Kate Granger was special. In fact that word doesn’t even scratch the surface of what kind of person she was.
In fact that word doesn’t even scratch the surface of what kind of person she was.
But when I first met her in spring 2012, I admit that I didn’t immediately expect to be writing about her astonishing achievements for years to come.
That was the thing about Kate.
Her softly-spoken voice and calm, measured manner –which must have been a huge comfort to the elderly patients she cared for so well – belied her inner strength, determination and drive.
When we met for the first time at a coffee shop in Leeds, I was struck by how matter-of-fact she was, especially about her own mortality.
I’d been invited to interview her about The Other Side, her first book detailing her diagnosis with an incredibly rare cancer in 2011.
My story was about how the book was supporting the Yorkshire Cancer Centre Appeal but it wasn’t just an article on fundraising – I’d been told Kate would make an interesting interviewee.
Over a hot chocolate, she explained how she had found out she had cancer and suffered terribly through chemotherapy treatment. I was struck by this woman, a few years younger than me, who was facing her terminal diagnosis with so much courage and dignity.
She returned to work a few weeks after that treatment finished, desperate to be back in the job she loved as a doctor.
The story, which appeared on page three of the paper, described the book as “searingly honest”.
“I am very matter of fact about dying and death,” she told me for that article. “I think the quality of your life is much more important than the quantity.”
After that, we stayed in contact for articles about her fundraising – first she reached £50,000, then aimed for £100,000 and eventually set her £250,000 ‘Bucket List’ target.
I could never claim to have known Kate well but whenever I contacted her, it was more like speaking to a friend than a work contact.
And it was generally me contacting her – although she was keen to publicise her fundraising, it was always the cause she wanted to push, not her own story or achievements.
When she started to win awards, first for her fundraising and later for her #hellomynameis campaign, she wouldn’t rush to tell the paper about them. We would be have to approach her.
Her campaign, which promotes more compassionate care, was a perfect example of her empathy and desire, despite all she faced herself, to improve things for others.
The seeds were sown when she told me in that very first interview that she was reflecting on her experiences increased her own empathy with patients.

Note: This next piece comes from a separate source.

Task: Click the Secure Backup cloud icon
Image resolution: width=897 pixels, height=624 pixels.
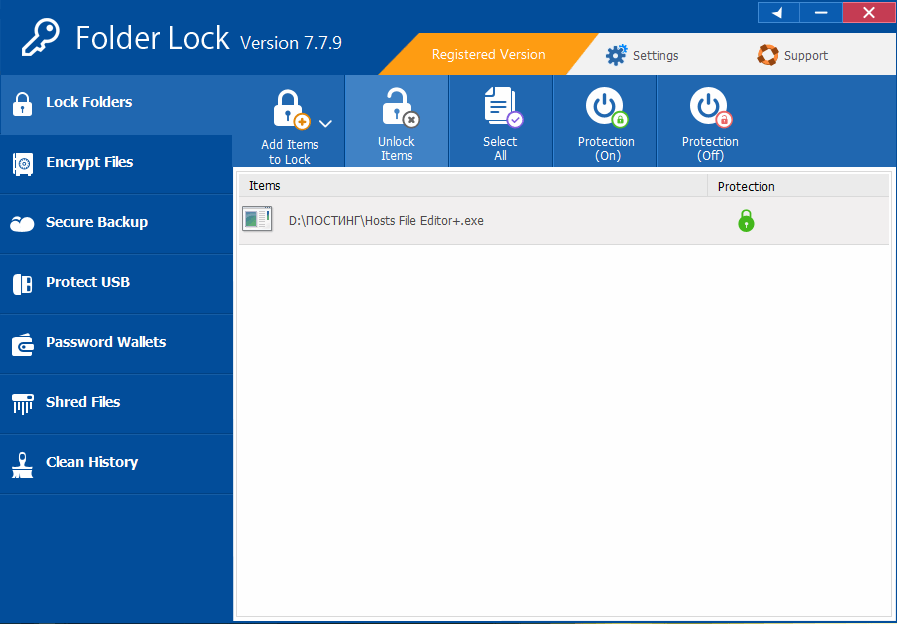Action: tap(22, 223)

Her determination came to the fore again when it came to sharing #hellomynameis all over the country, a role Kate took on personally.
Throughout everything, her husband Chris Pointon was her rock, fundraising partner and biggest supporter. It was Chris’s efforts which helped the couple reach the landmark £250,000 total not long before she died.
That money will have a huge impact and she will ever be remembered for that, as well as the incredible difference #hellomynameis has made.
Kate didn’t like being described as ‘brave’ or ‘inspirational’, but it’s hard to find other words that adequately describe her.
Behind those words, she was an exceptional young doctor and person who used what life had thrown at her to not only make the most of the time she had, but to forever change healthcare – and the world – for the better.